[[ THE DATA open ]]

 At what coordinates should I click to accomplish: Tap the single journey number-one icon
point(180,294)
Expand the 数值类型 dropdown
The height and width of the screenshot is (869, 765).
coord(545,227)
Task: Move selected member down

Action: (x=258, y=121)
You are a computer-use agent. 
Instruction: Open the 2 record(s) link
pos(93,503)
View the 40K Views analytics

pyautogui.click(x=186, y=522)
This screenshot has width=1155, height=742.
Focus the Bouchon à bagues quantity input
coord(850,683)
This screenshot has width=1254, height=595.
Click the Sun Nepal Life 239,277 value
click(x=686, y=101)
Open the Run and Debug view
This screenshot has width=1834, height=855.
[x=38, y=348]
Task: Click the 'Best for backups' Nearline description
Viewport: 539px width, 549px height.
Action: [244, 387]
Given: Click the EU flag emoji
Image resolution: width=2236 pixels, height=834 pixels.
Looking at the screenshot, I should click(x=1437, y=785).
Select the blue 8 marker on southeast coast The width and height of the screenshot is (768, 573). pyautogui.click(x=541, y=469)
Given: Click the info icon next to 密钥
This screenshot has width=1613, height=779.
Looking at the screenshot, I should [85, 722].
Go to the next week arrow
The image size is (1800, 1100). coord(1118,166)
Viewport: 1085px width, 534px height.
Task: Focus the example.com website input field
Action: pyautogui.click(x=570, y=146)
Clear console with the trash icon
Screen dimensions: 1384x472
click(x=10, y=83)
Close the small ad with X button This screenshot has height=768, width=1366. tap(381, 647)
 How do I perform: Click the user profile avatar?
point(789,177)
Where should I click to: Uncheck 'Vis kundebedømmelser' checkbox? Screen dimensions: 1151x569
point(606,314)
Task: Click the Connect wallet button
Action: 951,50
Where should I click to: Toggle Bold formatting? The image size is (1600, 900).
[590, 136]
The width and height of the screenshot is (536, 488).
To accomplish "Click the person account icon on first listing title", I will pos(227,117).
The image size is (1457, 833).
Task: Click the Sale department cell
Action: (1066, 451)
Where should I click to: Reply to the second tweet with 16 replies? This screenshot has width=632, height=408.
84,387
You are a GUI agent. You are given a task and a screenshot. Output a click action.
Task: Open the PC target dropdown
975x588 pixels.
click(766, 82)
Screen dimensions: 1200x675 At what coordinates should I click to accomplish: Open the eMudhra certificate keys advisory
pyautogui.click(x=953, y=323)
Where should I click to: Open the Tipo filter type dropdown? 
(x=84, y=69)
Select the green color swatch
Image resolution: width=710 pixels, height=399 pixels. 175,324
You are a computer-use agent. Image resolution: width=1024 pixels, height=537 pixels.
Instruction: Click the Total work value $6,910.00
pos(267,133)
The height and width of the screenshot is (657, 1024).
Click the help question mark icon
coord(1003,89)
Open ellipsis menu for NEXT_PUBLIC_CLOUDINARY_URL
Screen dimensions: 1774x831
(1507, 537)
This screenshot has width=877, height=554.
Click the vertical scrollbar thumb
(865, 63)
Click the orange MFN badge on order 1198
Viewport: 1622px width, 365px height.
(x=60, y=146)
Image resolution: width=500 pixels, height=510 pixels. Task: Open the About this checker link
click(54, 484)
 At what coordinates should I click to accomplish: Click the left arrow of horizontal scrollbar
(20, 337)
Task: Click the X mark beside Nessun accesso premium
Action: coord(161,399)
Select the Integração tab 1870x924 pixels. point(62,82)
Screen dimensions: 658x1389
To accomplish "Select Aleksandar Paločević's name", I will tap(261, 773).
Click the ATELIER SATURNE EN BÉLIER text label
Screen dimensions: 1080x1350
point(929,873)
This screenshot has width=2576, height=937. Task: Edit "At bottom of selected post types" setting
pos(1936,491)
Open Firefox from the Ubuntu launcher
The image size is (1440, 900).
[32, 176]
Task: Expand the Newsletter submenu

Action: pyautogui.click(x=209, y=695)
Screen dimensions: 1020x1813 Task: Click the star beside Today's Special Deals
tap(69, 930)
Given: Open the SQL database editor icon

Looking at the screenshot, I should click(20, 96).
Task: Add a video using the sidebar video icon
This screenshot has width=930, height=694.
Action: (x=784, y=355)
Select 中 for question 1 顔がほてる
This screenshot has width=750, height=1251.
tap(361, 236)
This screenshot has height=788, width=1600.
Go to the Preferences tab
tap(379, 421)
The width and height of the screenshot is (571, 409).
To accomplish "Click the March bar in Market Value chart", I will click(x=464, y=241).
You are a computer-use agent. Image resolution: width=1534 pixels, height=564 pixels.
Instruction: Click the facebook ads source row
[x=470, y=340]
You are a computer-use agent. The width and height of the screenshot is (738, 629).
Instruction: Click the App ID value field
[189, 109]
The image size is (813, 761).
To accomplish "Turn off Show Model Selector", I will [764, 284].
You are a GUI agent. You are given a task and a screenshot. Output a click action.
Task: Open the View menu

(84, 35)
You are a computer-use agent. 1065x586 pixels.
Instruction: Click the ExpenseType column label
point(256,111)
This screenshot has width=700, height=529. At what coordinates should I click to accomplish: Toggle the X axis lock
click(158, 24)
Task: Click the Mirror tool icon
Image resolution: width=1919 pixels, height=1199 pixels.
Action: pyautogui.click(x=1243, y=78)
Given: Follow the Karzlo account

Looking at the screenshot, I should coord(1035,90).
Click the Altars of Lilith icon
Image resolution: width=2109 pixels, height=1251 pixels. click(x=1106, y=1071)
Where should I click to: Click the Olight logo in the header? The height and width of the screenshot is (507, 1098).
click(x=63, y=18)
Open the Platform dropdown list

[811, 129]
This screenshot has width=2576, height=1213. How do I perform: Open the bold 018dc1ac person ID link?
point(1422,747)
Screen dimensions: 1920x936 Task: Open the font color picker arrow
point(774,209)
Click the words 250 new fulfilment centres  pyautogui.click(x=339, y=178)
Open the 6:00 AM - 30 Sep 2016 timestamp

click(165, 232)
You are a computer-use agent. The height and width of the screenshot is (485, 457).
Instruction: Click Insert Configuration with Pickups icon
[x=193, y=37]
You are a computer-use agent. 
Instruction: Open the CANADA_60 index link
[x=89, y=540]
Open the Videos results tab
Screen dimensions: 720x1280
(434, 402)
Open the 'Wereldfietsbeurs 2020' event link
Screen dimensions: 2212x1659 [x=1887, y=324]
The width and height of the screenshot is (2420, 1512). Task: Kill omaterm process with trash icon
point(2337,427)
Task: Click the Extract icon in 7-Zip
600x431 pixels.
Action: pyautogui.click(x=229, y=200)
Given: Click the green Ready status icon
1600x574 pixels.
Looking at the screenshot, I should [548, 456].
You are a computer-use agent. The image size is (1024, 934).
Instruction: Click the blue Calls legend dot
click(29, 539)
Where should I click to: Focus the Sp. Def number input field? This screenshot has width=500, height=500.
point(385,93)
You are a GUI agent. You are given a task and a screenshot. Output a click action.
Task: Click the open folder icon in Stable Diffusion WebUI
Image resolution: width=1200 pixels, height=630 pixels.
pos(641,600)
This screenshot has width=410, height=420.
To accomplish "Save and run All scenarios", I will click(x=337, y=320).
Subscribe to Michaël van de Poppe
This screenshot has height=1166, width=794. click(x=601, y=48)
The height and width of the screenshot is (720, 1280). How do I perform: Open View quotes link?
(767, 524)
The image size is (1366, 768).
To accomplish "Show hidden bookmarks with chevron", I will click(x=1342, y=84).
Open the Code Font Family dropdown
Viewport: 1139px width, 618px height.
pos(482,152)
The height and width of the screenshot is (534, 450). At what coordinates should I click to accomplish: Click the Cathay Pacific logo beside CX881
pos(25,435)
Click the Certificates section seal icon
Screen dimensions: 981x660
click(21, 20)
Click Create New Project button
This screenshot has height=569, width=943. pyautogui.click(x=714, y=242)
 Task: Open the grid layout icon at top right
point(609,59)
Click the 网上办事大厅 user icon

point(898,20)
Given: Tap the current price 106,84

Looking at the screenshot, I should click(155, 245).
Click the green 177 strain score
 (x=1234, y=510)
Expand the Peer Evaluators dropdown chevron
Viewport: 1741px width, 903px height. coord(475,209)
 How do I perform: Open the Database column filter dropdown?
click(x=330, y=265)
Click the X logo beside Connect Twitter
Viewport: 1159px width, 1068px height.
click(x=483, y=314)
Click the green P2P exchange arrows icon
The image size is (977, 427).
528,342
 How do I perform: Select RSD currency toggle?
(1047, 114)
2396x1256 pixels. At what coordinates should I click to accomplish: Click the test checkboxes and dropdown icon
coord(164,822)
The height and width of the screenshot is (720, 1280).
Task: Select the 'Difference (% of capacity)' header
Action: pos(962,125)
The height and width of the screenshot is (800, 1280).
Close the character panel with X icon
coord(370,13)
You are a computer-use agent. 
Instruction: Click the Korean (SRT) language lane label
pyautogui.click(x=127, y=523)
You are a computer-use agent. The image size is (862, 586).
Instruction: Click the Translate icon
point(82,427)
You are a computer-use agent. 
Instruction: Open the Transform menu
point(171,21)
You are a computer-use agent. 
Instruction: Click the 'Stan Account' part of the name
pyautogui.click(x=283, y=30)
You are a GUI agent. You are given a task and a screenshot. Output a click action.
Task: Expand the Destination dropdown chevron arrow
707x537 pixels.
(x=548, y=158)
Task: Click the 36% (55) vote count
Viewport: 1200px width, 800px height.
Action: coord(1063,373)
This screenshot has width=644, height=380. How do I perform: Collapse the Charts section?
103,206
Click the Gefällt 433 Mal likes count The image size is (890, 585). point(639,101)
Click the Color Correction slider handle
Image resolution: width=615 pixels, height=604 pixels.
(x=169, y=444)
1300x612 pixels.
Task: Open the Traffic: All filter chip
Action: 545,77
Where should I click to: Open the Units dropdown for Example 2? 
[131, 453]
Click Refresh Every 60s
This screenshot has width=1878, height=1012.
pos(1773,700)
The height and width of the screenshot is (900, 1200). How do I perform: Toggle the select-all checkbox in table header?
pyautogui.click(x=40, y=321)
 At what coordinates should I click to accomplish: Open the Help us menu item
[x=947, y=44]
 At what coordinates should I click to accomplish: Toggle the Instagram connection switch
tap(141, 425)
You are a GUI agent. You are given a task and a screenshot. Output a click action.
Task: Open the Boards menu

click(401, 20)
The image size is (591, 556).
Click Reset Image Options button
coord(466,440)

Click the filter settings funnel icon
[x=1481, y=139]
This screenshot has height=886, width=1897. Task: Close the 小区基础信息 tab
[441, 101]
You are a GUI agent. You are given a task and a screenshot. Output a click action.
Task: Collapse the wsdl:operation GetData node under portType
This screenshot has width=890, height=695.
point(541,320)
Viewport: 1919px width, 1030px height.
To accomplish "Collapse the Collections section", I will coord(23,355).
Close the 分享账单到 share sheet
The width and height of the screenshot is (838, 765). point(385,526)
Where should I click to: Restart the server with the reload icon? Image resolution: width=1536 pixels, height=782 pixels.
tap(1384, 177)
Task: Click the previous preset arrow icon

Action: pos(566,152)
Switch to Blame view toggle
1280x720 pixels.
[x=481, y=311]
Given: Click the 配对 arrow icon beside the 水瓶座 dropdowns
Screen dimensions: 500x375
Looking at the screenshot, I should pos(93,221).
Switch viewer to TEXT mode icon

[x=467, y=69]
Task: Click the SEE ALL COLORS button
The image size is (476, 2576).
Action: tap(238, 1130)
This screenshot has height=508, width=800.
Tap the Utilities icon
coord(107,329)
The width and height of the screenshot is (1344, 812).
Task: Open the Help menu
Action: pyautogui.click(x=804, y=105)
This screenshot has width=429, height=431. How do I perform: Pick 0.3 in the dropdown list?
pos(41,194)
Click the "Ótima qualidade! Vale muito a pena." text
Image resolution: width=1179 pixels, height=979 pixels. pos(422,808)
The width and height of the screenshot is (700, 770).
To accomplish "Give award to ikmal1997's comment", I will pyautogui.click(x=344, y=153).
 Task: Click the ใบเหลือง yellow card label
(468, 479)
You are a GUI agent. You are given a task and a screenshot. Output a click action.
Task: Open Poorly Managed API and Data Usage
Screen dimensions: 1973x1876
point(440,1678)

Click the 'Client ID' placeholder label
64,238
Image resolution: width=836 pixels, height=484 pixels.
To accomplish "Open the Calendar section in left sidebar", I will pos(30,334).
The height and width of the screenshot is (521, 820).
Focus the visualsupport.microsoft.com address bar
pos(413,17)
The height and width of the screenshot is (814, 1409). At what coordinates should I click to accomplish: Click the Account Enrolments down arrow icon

[[ THE DATA closed ]]

• **TASK TO COMPLETE**
Among the entries, count how many lines hold the string "sidebar", then state only that number.

• **PROBLEM SOLUTION**
2